Starting with the line that holds "Task: Click small", repeat each line through the last one below, exactly. Pictures stay out.

□ □ □ □ □

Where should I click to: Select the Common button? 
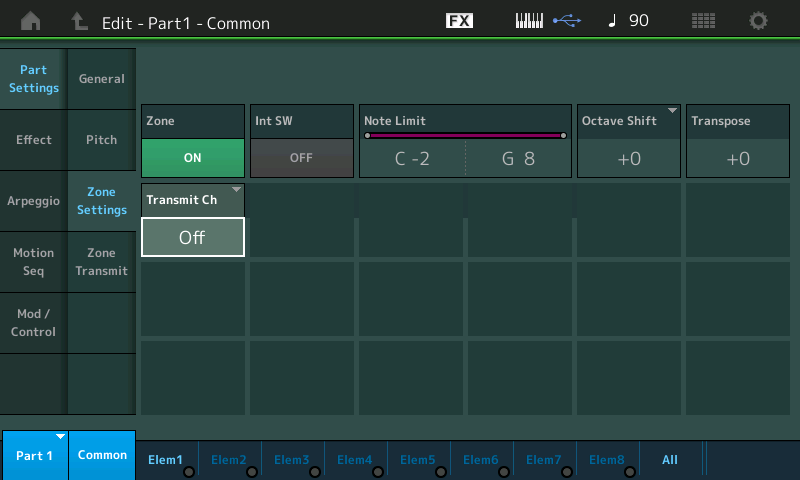click(x=102, y=455)
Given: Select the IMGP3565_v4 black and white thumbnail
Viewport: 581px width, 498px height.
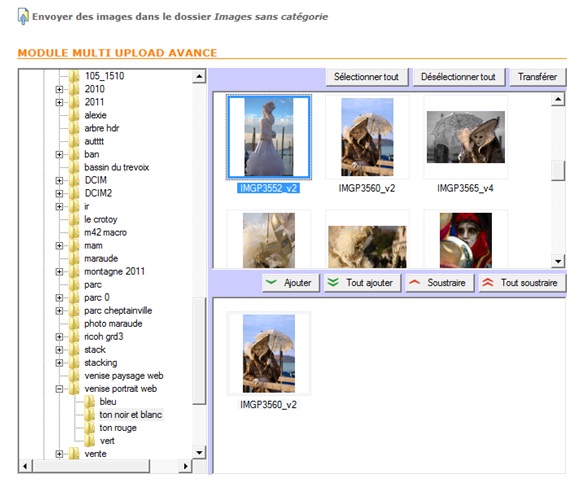Looking at the screenshot, I should point(465,137).
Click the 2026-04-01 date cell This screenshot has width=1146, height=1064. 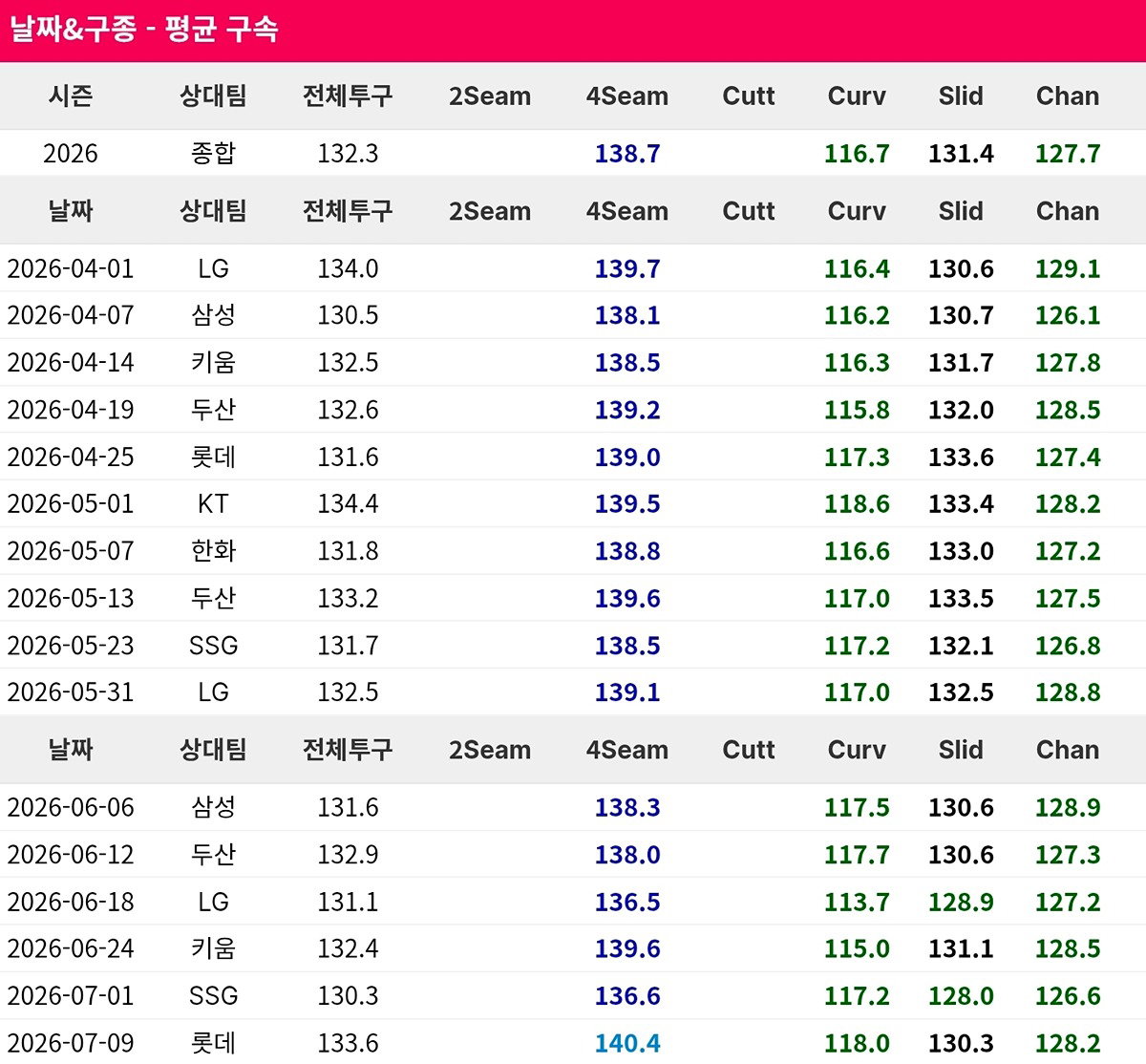[71, 268]
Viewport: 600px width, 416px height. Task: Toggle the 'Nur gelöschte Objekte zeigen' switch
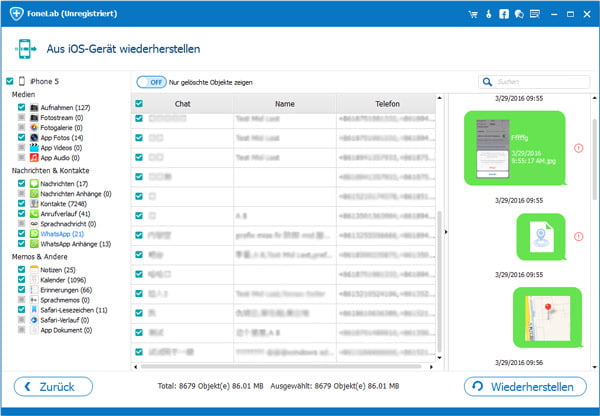tap(150, 81)
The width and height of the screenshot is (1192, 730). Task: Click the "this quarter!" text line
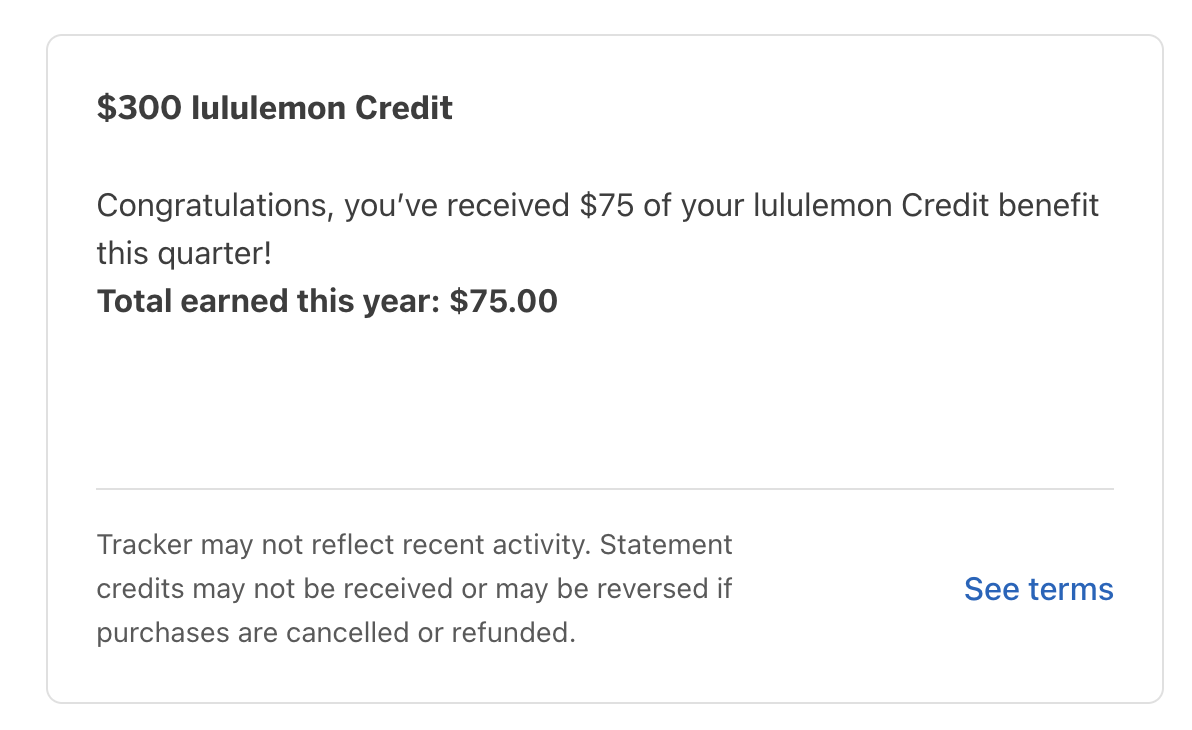click(183, 253)
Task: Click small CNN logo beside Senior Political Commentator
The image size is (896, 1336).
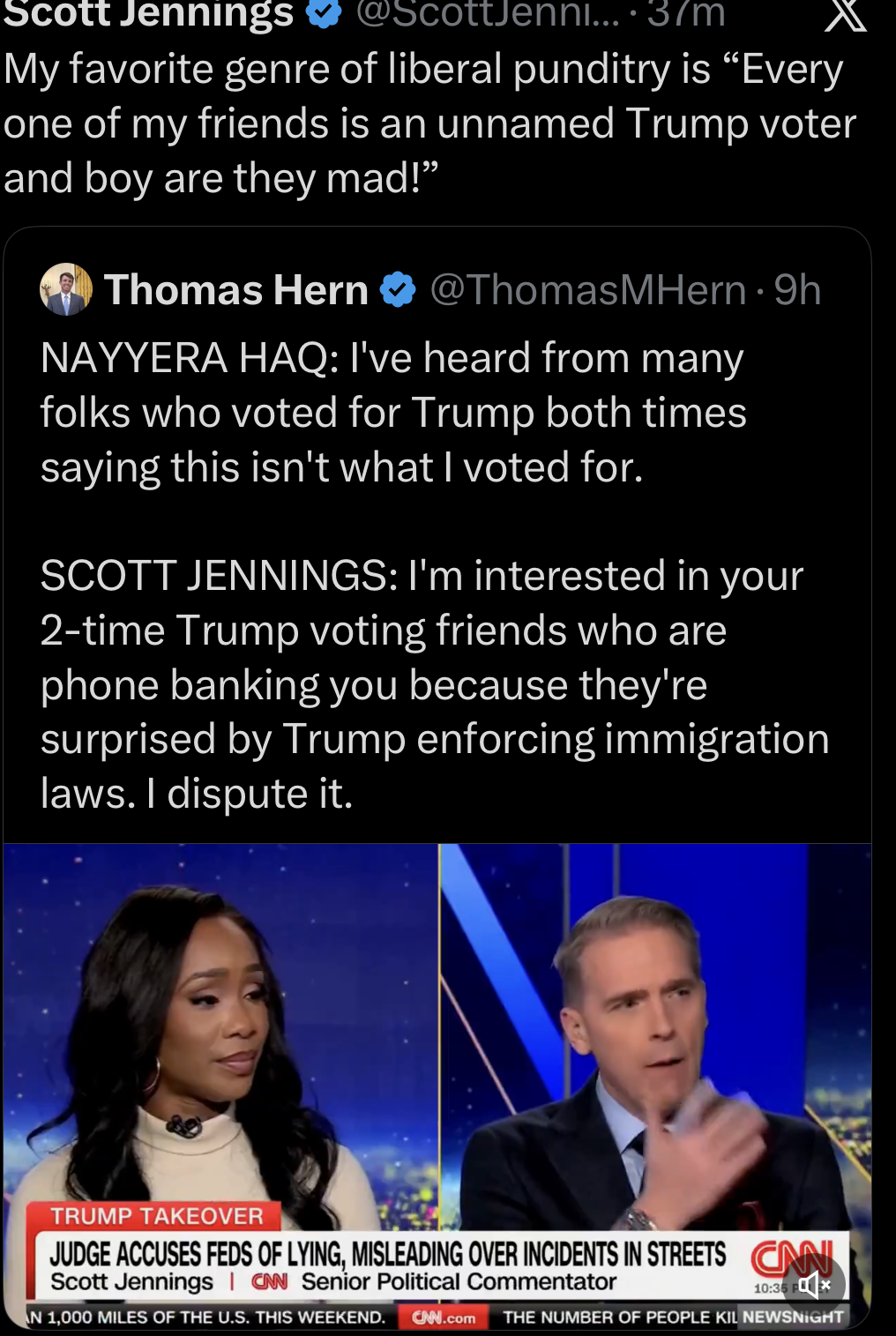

□ □ □ □ □

_Expected answer_.
Task: Click small CNN logo beside Senior Political Commentator
The image size is (896, 1336).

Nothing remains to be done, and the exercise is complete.